There was a significant negative correlation between dynamic features and the Verbal Fluency Test which requires executive skills to spontaneously generate verbal information according to rules. Presumably generating many words requires not only participation of distributed brain regions, but also network flexibility.

Conclusion

With time-varying approaches, we revealed that network dynamics (i.e. temporal changes of functional connectivity) are altered in MS subjects and several network features are correlated with aspects of cognitive performance. This suggests that connectivity in MS subjects becomes “overly flexible” to compensate for decreased network power. In addition, connectivity flexibility may play a role in cognitive flexibility in MS. Taken together, learning network dynamics may provide another dimension to probe cognitive dysfunction in MS.

Acknowledgements

We acknowledge the MS Society of Canada for funding this study.

References

1, Hutchison RM, Womelsdorf T, Allen EA, et al. Dynamic functional connectivity: promise, issues, and interpretations. Neuroimage. 2013; 80: 360-78.
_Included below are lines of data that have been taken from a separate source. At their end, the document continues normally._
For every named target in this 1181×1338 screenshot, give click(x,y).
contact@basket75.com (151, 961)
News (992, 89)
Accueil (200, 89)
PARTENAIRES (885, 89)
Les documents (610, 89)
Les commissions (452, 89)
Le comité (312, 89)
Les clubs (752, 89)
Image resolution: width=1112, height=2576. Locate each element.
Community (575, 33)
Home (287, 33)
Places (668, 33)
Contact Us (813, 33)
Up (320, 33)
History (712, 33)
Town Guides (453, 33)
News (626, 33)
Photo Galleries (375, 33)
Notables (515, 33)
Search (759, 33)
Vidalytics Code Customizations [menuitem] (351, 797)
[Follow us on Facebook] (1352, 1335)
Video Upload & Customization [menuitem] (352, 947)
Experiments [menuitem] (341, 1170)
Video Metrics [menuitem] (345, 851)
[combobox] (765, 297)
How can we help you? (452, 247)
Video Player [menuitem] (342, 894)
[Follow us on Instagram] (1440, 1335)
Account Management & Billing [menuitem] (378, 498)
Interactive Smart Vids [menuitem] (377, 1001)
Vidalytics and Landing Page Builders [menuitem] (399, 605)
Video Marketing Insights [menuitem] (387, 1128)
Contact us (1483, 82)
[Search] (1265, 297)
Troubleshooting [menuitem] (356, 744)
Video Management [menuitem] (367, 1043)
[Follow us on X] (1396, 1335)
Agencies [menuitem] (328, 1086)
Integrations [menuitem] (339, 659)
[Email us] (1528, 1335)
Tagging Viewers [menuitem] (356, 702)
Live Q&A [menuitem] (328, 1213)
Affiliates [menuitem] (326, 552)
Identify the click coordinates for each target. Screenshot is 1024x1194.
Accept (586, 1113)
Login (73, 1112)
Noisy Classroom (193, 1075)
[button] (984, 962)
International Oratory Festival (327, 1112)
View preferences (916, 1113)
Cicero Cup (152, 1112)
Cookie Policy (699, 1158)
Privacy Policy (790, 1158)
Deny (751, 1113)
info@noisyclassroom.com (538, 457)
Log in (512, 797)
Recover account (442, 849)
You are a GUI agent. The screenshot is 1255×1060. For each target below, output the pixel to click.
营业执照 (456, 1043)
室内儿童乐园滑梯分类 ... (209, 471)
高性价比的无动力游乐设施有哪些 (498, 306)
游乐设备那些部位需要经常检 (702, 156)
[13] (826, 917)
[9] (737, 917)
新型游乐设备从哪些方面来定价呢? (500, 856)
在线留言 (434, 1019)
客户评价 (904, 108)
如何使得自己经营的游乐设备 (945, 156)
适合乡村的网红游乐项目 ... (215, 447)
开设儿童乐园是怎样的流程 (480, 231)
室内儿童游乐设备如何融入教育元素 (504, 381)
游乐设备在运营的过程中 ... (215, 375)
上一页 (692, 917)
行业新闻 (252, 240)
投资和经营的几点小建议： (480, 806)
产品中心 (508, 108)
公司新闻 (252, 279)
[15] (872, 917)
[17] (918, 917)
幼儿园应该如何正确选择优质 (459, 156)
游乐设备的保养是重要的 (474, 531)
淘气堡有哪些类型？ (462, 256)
2, Jones DT, Vemuri P, Murphy MC, et al. Non-stationarity in the "resting brain's" modular architecture. PLoS One. 2012; 7(6):e39731.

3, Allen EA, Damaraju E, Plis SM, et al. Tracking whole-brain connectivity dynamics in the resting state. Cereb Cortex. 2014; 24(3): 663-76.

4, Braun U, Schäfer A, Walter H, et al. Dynamic reconfiguration of frontal brain networks during executive cognition in humans. Proc Natl Acad Sci U S A. 2015; 112(37):11678-83.

5, Damaraju E, Allen EA, Belger A, et al. Dynamic functional connectivity analysis reveals transient states of dysconnectivity in schizophrenia. Neuroimage Clin. 2014; 24(5):298-308.

Figures

Figure 1. MS showed lower network power with p = 0.02(uncorrected)

Figure 2. MS showed higher flexibility of interhemispheric connections with p = 0.007 (uncorrected)

Figure 3. Verbal Fluency Test (FAS) performance is negatively correlated with 4 features of network dynamics (NV: network variation, FOCC: flexibility of cross-hemispheric connections, FOWC: flexibility of intrahemispheric connections, FOHC: flexibility of homologous connections).